Enable certain CUDA kernels to accept specified cuda stream #1330

jeejeelee · 2024-08-21T03:53:36Z

By passing specified stream to certain kernel functions, cudagraph can correctly capture these kernels, enabling downstream repo vLLM to run inference in cudagraph mode, resulting in significant speed improvements for BNB models.
ping @matthewdouglas @Titus-von-Koeller @TimDettmers
cc @chenqianfzh

Titus-von-Koeller · 2024-08-21T16:13:49Z

Dear @jeejeelee,

Really cool, we weren't aware vLLM uses cudagraph. Just looked over this with Tim and overall, especially given the performance benefits this may have, this is a very strong contribution, thanks!

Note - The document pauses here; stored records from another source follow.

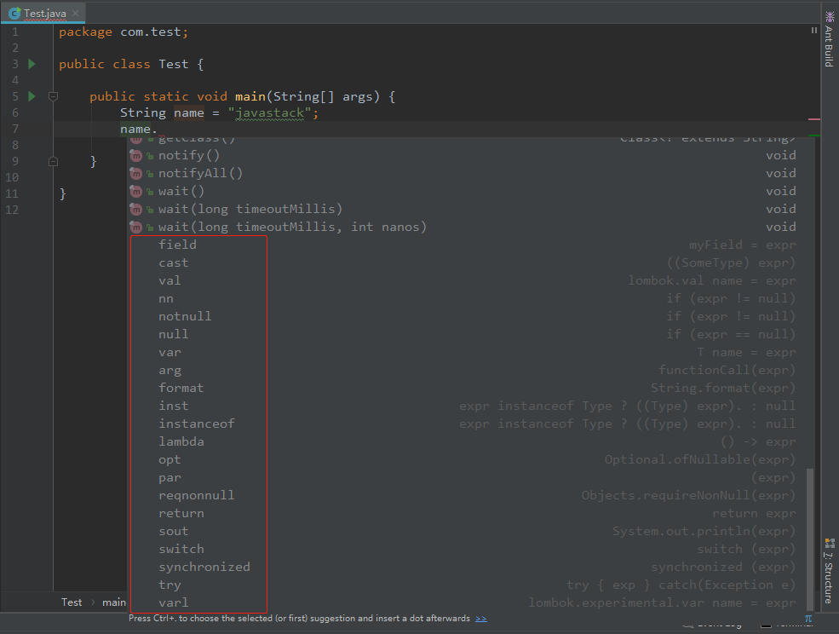Click the pi icon in completion popup
Screen dimensions: 839x634
(x=808, y=619)
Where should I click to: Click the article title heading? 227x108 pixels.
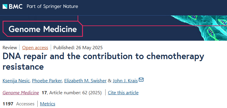[x=104, y=61]
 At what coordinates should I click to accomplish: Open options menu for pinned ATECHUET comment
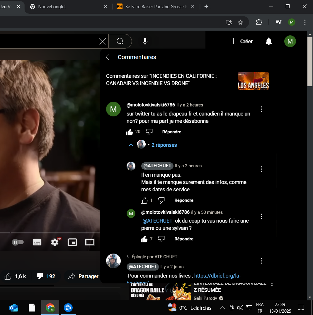pos(262,261)
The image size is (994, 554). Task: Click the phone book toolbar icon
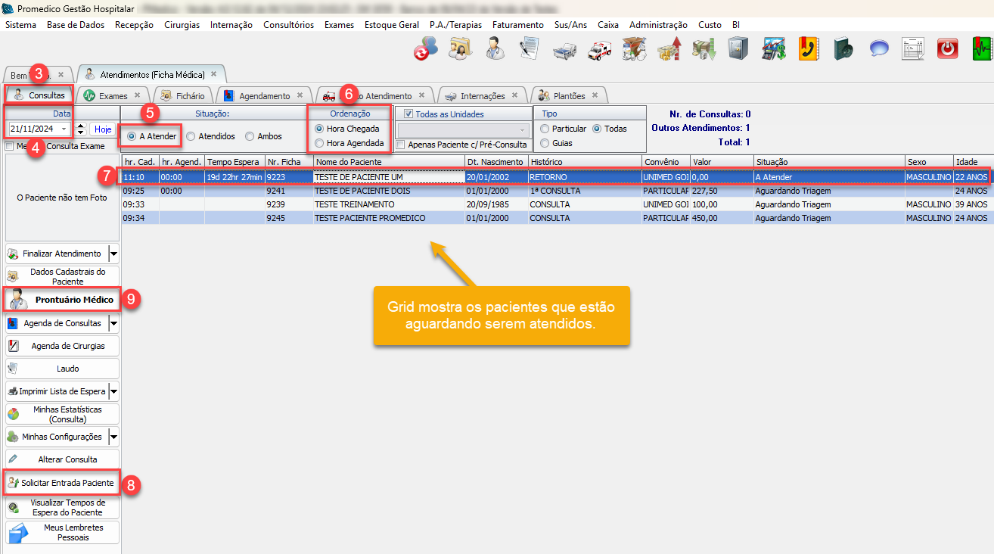pyautogui.click(x=808, y=49)
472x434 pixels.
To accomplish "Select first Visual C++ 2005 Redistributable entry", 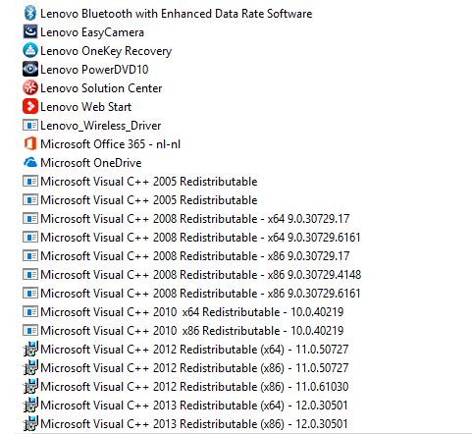I will coord(149,182).
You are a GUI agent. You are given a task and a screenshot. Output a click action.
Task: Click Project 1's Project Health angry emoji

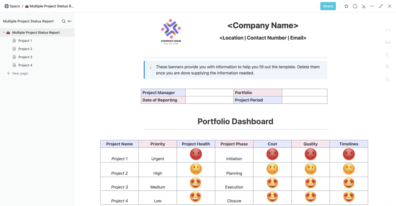tap(196, 154)
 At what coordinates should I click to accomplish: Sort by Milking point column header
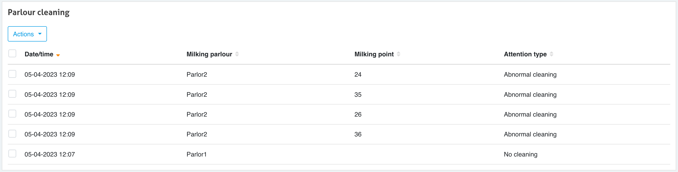tap(374, 54)
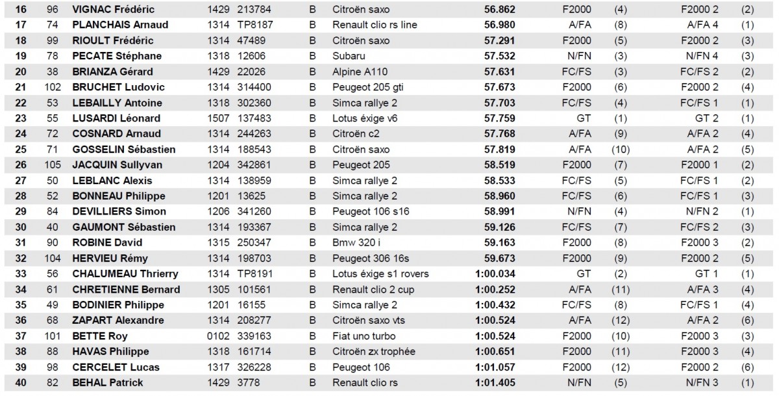Select Lotus éxige v6 cell
779x396 pixels.
(x=364, y=118)
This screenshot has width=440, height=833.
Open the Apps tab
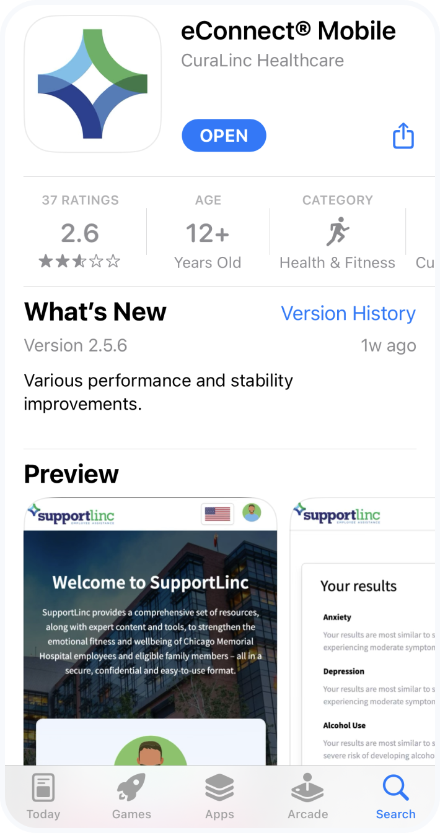pyautogui.click(x=219, y=796)
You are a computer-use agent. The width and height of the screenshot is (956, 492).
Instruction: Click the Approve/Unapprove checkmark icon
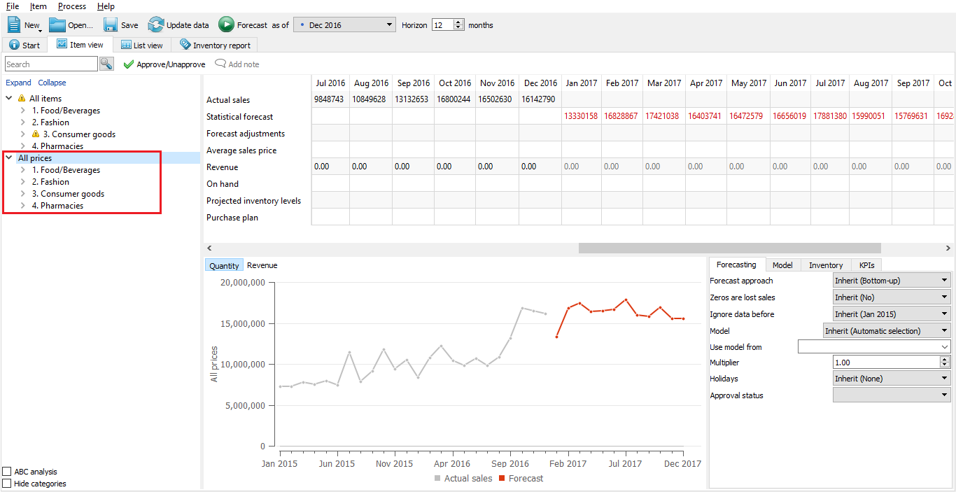pos(128,64)
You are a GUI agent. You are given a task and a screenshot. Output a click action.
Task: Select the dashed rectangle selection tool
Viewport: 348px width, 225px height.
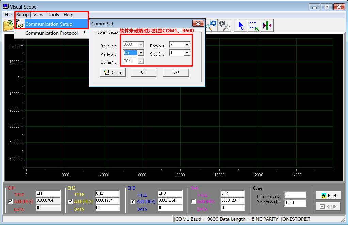pos(254,26)
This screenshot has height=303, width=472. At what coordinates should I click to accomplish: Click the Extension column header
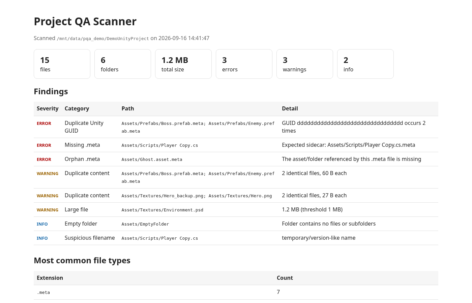[50, 278]
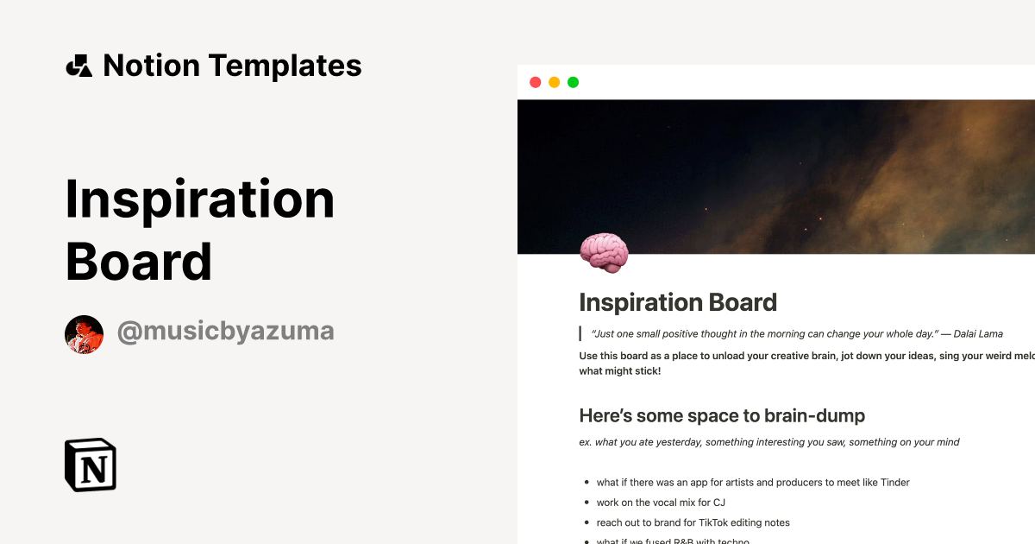Viewport: 1035px width, 544px height.
Task: Click the italic 'ex. what you ate yesterday' line
Action: tap(769, 442)
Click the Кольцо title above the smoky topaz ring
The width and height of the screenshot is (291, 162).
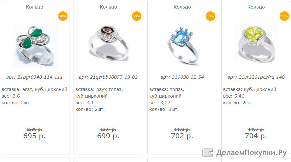click(108, 7)
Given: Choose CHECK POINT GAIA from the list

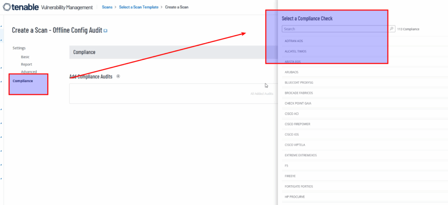Looking at the screenshot, I should (298, 103).
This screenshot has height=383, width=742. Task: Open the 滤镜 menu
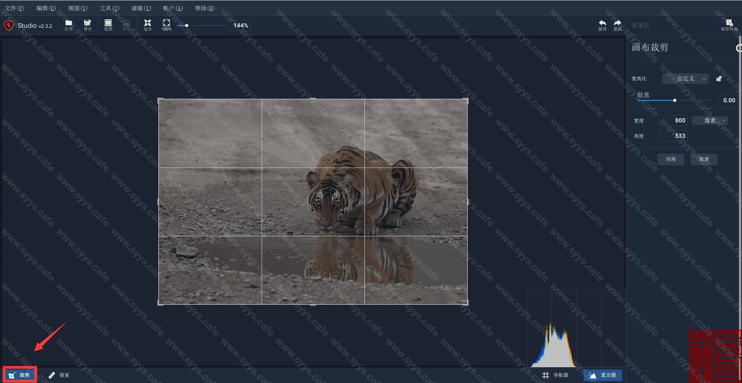point(141,8)
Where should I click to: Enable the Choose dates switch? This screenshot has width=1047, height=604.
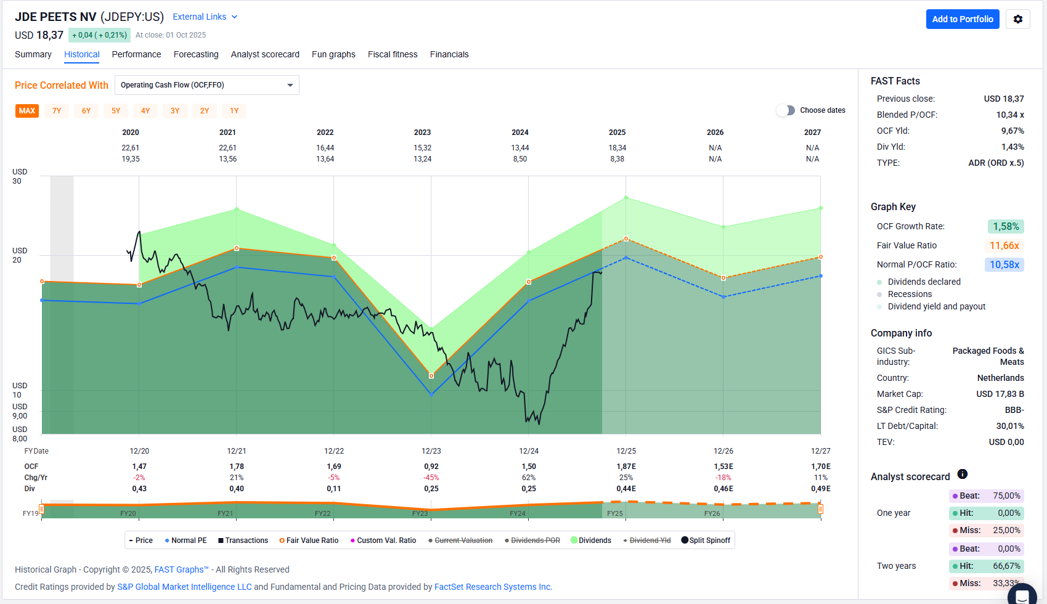pos(786,110)
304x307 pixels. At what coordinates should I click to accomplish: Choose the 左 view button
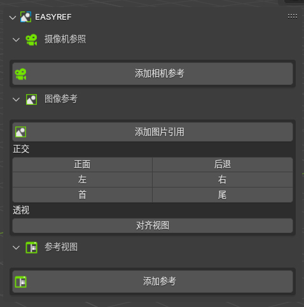click(x=82, y=180)
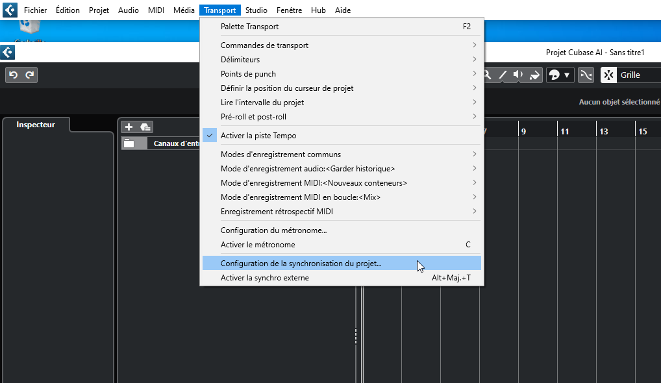Toggle the Snap icon next to Grille
661x383 pixels.
tap(608, 75)

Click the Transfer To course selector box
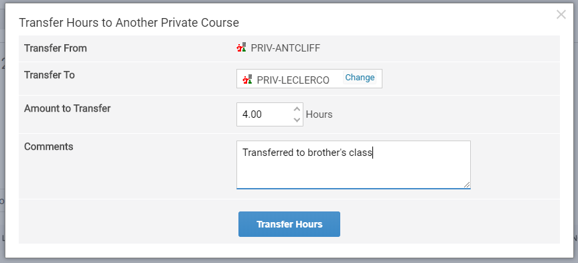coord(309,78)
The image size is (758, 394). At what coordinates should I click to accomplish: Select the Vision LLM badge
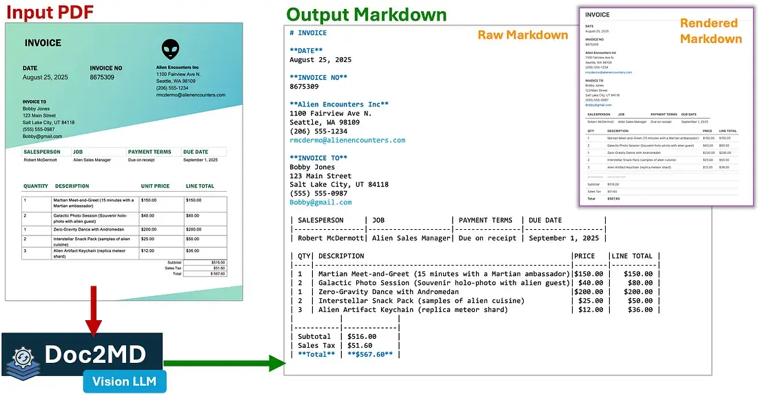pyautogui.click(x=125, y=379)
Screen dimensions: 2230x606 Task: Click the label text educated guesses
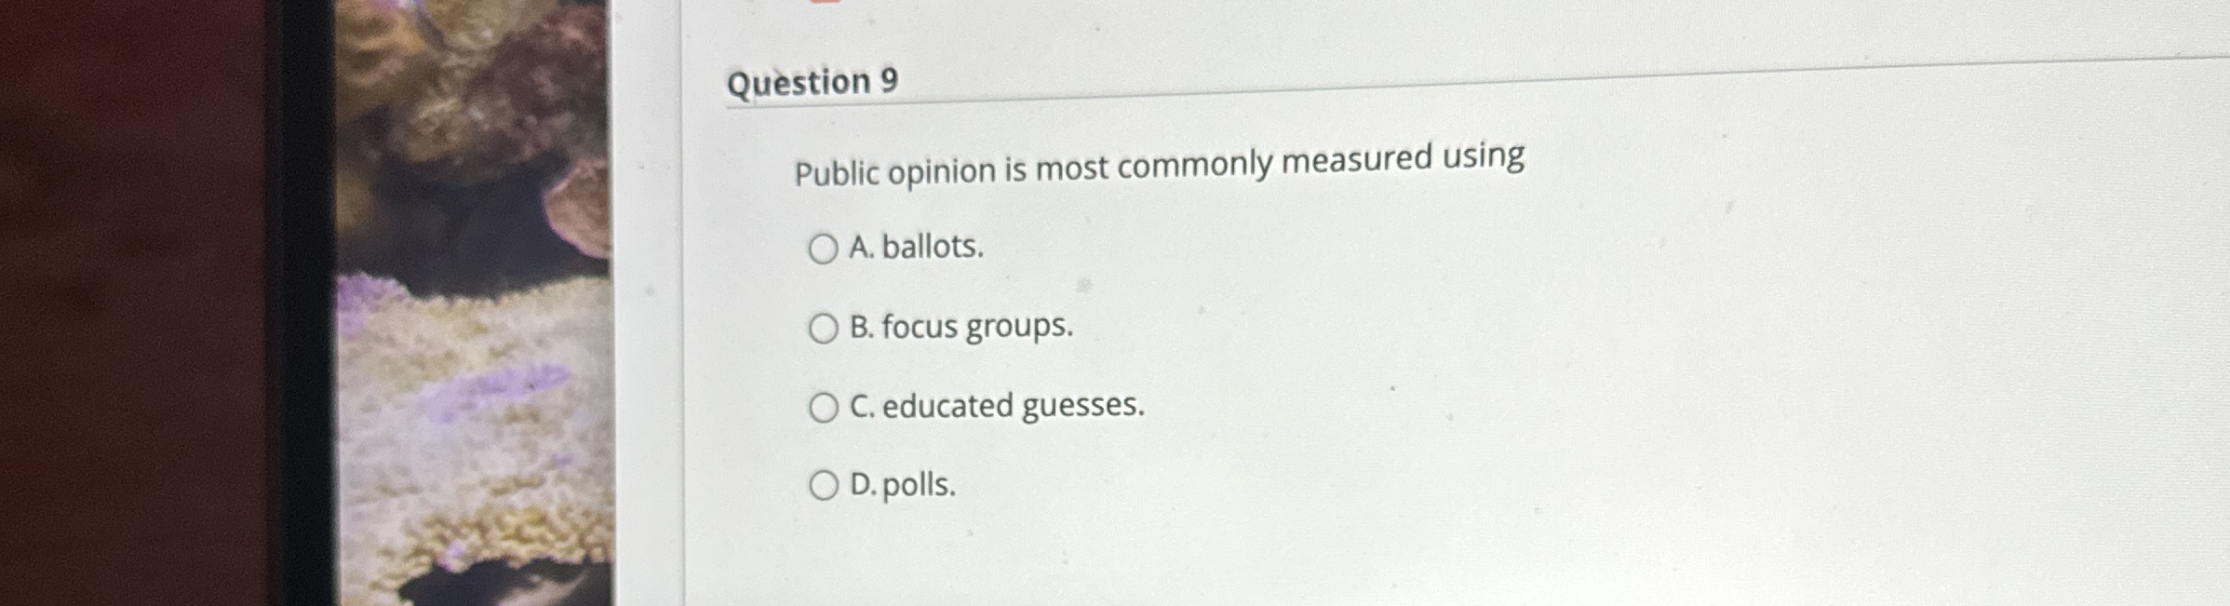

I checked out your branch and tried running the tests, but do get the below segfault, which doesn't happen on main. Rerunning the tests gives the same result. Could you please look into this, can you reproduce on your machine? I have a quad L4 setup with CC8.9, CUDA 12.4, Pytorch 2.4.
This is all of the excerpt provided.